With the onset of the invasion of Yugoslavia in 1941 (also known as the April War), Todorović, now at the rank of lieutenant colonel, was sent to the area to assist resistance fighters, known collectively as the Chetniks. He joined the Ravna Gora Movement, a resistance cell led by Dragoljub "Draža" Mihailović, serving as a communications officer.

In May 1941, Todorović delivered an invitation to Dragomir Jovanović to join the Chetniks. Jovanović turned down the offer, and was later convicted of collaborating with German official and executed.

Žarko relayed information between the Chetnik movement with British Intelligence and Yugoslav government-in-exile. He sent a report regarding the organized resistance on Ravna Gora against the German occupation. This report included the initials of the commander of the uprising (D.M.) and provided short and long wave frequencies for further communication. The message bore the signature of General Staff Major Z.P.T., whose handwriting was recognized to be of Žarko Todorović. At his 1946 trial, Mihajlović stated that Todorović also made contact with the American Legation.

Todorović also organized radio communication between Stanislav Rapotec and Mihajlović. Jovan Đonović, a delegate of the Yugoslavian government-in-exile, reported to Masterson, the chief of the Belgrade mission of British intelligence, that Todorović (code-name ZPT — from Žarko P Todorović) contacted the committee of thirty-two (the Central National Revolutionary Committee).

In July 1941, upon expanding the influence of the Ravna Gora Movement cell, Mihajlović gave Todorović command of the northern province, based in Belgrade.
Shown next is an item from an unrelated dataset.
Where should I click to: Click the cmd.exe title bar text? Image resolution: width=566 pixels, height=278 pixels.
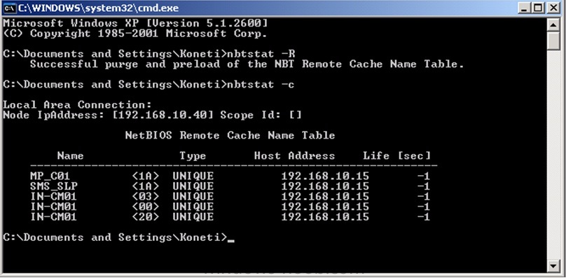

In this position, Todorović started with activities aimed to establish Chetnik undercover operations in German-occupied Belgrade.

== First arrest ==
Within a month of commanding the Belgrade Chetnik headquarters, Germans managed to break the code Todorović used to communicate with Mihajlović's headquarters, and were able to locate and arrest Todorović at the end of July 1941. However, Todorović soon escaped. Against the order of the Supreme Command, he transferred command of the Belgrade headquarters to Major Radoslav Đurić, and went to Croatia. Since the command was often target of Gestapo activities, its leadership frequently changed; after Đurić, command was given to Dušan Manojlović, then Saša Mihajlović, and then again back to Žarko Todorović, who had returned to Belgrade.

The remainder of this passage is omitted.